Thais conta que seu irmão foi o primeiro da família a ingressar na faculdade, mas que ela é a primeira a entrar numa universidade pública. Ao ser questionada do porque ela escolheu cursar Pedagogia, ela conta que: “Era um sonho de criança e principalmente eu percebi que aprendo ensinando para outra pessoa”.

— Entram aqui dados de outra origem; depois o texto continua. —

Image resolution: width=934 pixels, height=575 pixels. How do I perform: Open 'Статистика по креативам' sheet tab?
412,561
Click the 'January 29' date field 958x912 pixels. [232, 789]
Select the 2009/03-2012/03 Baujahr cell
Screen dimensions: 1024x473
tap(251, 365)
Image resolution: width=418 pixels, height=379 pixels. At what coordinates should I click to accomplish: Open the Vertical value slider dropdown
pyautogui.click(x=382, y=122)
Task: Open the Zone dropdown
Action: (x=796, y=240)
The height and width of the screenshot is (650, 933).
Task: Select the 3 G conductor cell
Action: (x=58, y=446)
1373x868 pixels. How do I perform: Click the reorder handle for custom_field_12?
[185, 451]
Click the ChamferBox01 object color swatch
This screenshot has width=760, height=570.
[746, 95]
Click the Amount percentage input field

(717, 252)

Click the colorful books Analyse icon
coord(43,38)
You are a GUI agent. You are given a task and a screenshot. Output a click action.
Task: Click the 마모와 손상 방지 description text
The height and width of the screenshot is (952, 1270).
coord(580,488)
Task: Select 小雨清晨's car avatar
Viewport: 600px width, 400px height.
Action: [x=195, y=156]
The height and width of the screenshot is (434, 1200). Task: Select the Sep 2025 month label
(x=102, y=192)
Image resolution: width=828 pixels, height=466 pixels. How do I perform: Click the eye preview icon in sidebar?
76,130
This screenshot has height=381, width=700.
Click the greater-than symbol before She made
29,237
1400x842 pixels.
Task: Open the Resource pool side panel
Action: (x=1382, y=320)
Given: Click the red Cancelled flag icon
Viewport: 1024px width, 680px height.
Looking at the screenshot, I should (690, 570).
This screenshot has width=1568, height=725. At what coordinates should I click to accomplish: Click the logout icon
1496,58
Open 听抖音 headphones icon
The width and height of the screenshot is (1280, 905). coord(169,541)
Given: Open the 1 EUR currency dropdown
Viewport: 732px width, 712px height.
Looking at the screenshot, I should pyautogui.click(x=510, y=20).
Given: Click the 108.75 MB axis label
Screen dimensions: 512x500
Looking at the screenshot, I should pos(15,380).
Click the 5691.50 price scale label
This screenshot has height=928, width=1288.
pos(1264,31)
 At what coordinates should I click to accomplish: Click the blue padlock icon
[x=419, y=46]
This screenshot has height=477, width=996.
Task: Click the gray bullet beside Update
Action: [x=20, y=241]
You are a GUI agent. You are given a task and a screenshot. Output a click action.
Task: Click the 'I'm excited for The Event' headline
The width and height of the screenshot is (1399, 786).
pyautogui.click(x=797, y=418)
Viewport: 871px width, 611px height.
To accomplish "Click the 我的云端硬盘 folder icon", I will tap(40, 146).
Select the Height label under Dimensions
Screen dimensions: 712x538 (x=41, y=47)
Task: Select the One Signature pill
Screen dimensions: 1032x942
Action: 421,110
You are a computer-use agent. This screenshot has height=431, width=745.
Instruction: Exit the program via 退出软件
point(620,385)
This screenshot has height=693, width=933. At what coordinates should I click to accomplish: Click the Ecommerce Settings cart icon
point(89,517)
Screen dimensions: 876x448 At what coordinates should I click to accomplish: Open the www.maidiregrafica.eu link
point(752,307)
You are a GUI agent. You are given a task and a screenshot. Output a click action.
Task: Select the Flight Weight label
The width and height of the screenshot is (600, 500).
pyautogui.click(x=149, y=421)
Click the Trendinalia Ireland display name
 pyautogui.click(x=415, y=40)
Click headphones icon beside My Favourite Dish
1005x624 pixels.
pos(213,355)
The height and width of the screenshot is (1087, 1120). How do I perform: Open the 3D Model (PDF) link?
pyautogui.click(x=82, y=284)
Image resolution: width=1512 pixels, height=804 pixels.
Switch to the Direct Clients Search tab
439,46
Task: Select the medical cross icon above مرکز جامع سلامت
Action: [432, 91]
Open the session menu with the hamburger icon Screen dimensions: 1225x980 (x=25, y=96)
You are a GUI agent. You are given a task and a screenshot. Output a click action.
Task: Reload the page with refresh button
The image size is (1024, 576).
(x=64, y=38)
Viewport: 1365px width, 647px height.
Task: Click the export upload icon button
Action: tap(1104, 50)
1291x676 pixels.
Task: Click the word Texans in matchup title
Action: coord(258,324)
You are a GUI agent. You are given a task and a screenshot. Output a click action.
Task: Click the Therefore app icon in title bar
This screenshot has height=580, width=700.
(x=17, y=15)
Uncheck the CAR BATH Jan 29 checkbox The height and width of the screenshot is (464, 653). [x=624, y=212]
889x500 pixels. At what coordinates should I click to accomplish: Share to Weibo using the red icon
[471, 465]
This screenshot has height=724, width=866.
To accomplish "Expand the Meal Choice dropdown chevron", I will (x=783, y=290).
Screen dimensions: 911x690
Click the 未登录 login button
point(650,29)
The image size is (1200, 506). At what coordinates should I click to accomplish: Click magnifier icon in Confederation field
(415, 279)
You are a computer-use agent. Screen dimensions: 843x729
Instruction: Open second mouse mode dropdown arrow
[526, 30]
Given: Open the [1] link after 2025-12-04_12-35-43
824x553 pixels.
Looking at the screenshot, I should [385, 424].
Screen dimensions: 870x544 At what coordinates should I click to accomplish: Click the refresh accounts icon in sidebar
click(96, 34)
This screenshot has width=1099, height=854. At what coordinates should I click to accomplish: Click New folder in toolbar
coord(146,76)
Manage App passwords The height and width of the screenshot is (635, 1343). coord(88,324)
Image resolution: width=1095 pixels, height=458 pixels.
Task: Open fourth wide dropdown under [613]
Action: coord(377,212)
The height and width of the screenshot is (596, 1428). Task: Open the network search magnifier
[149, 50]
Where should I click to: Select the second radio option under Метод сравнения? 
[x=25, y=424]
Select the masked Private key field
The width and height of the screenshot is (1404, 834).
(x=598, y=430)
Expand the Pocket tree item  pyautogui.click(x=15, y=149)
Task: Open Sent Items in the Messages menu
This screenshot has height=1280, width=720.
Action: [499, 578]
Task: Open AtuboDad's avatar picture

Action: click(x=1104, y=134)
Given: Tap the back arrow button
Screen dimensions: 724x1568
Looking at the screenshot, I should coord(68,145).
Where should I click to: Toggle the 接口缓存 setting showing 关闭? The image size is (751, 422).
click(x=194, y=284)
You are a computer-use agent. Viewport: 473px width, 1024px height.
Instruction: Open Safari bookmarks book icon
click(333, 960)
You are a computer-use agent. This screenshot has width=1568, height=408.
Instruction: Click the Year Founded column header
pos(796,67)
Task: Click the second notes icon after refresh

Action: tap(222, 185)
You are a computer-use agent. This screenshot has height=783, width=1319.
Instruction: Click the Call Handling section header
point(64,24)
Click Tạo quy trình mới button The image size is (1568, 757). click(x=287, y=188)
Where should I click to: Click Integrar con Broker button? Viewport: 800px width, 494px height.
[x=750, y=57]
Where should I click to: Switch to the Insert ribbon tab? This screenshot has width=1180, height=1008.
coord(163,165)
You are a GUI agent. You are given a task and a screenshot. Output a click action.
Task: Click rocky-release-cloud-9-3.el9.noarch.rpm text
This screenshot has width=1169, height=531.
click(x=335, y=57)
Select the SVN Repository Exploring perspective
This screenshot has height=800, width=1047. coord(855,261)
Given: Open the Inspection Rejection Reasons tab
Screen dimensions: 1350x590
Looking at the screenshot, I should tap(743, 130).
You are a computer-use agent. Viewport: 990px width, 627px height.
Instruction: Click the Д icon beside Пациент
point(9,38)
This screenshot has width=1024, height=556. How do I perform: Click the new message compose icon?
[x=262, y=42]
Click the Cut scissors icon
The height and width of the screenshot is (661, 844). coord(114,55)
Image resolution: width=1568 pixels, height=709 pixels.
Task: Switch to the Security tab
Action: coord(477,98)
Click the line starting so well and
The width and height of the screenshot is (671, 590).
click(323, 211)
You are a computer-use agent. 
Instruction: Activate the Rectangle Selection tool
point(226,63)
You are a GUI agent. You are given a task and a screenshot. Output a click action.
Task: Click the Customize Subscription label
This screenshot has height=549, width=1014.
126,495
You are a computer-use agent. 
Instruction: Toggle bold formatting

O processo de aprendizado é contínuo, e em todos os campos ele se faz essencial, como é possível ver na fala da Jakeline Souza Lima, que tem 22 anos e foi aprovada na Unesp (Instituto de Artes), para cursar arte – teatro, e contou que: “O Programa de mentoria agregou muito, principalmente a mentoria coletiva – o Black Coach. Acho que, primeiramente, o fato de ouvir pessoas que passaram pelo mesmo processo que nós, ouvir as dicas que eles tinham para oferecer e também ouvir as pessoas que estavam no processo comigo, foi algo que ajudou muito a não me sentir só e me dar coragem para continuar”. 

Jakeline Souza Lima

Outra entrevistada também foi a Mayza Silva Dias, de 19 anos, que começou a cursar Gestão Hospitalar, na Universidade de Santo Amaro. Mayza conta que, ao escolher a universidade, levou em conta a questão da logística e método de ensinar que a mesma aplica; falou que as mentorias individuais e coletivas trouxeram muita sabedoria e ensinamento para sua vida, agregando conhecimentos que ela nunca tinha visto. Ao ser questionada sobre o atual momento de sua vida, ela fala: “Estou em um momento de mudanças e emoções muito grande, me sinto lisonjeada por tudo isso”.

Mayza Silva Dias

O Programa Já É segue no seu segundo ano de execução e, em breve, muitas outras histórias serão contadas, provando que iniciativas que promovem oportunidades justas reiteram a força e o poder transformador que a educação possui.